# Written tasks
a – Duplicate, word for word, the part of the fire-prevention study excerpt below that opens with the words containing "The ultimate goal" and closes with "the INFO condition.".
b – Carry on the fire-prevention study excerpt below from the point where it stops.
··· Document section ···
The ultimate goal of the simulation of a fire in an IVE is to increase people’s fire prevention behavior. Most studies have only considered the effect of IVE on psychological determinants and sometimes on intentions but did not measure subsequent behavior. This implies we do not have much empirical support for an effect of IVE on prevention behavior. However, if our earlier hypotheses about the effects of IVE on psychological determinants are valid and changes in psychological determinants lead to changes in behavior, then the logical consequence is that IVE influences behavior.

  • H6: Because of the changes in psychological determinants caused by the IVE condition, we expect that participants in the IVE condition display more prevention behaviors than participants in the INFO condition.

Retention of the psychological determinants

Most IVE-related effect studies only consider effects immediately following the intervention. However, in some cases longer term effects on knowledge have been studied and have led to positive results for IVE. In Chittaro [19] we find that while there no was no immediate effect of a serious aircraft evacuation game on knowledge, the players of the game had a significantly higher score on knowledge than the control group one week later. Furthermore, Wong et al. [48] have shown that a serious game was better in transferring factual knowledge than a traditional textbook, and this effect was still demonstrable one week later. The sometimes implicit and largely intuitive argument for this effect is that because people have an increased sense of presence in an IVE (compared to people who read an information sheet), their experiences make a more lasting impression, which improves retention. Along these lines, we expect a higher retention rate (or slower decrease of retention) of the effects of the IVE on the psychological determinants.

Method

Design

We used a 2 factor (IVE versus INFO) between-subjects design, with 3 time points at which we asked the participant to fill out a questionnaire. The first questionnaire was right before the intervention, the second questionnaire right after the intervention and the third questionnaire four weeks after the intervention. Our main intervention has two levels: the IVE fire game (IVE) and a fire prevention information sheet (INFO) as a control.
··· Available data ···
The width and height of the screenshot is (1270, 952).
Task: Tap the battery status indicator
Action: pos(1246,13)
···
# Responses by task
a –
The ultimate goal of the simulation of a fire in an IVE is to increase people’s fire prevention behavior. Most studies have only considered the effect of IVE on psychological determinants and sometimes on intentions but did not measure subsequent behavior. This implies we do not have much empirical support for an effect of IVE on prevention behavior. However, if our earlier hypotheses about the effects of IVE on psychological determinants are valid and changes in psychological determinants lead to changes in behavior, then the logical consequence is that IVE influences behavior.

  • H6: Because of the changes in psychological determinants caused by the IVE condition, we expect that participants in the IVE condition display more prevention behaviors than participants in the INFO condition.

b –
Participants

Participants were recruited from the Dutch commercial “CG Selections” consumer panel, a panel consisting of 80,000 consumers. We determined that we would need 2 x 119 participants to have 90% power of showing an expected difference in prevention behavior of about twenty percentage points (assuming 20% for the INFO group vs 40% for the IVE group; using an alpha-level of 5%).The prevention behavior that we targeted was whether a participant would invest part of his or her show-up fee in a fire blanket and whether a participant would take home flyers related to fire safety. We recruited participants based on the following criteria: between 18 and 70 years old, not living in a student home or living with their parents (due to prevention responsibility), who did not own a fire blanket and who did not suffer from motion sickness (to prevent them from getting nauseous during the IVE). CG Selections approached potential participants based on the age and location information in their database with the opportunity to participate in a study about “property damage” for an incentive of €25. We did not mention the topic “fire prevention” to prevent any bias (e.g. attract people that have a special interest in fire; people becoming extra aware of their own fire prevention). To determine whether people fitted the required criteria to engage in the study they first had to fill out a survey with questions concerning their living situation, motion sickness, and whether they owned a fire blanket. Because we did not want to prime people with the fire blanket, we confronted people with a list of possible home appliances and asked which products they owned.

After enrolling, participants were randomly assigned to the IVE group or the INFO group. Each day was either an IVE day or an INFO day, and participants were assigned to a condition based on availability. In total 297 participants started the experiment, of which 49 were omitted from the analysis because in the first questionnaire (right before the intervention) they reported to own a fire blanket, three were excluded because they failed to fill out the second questionnaire and three others were excluded because they did not complete the IVE due to nausea. In total 242 participants remained in the dataset for analysis.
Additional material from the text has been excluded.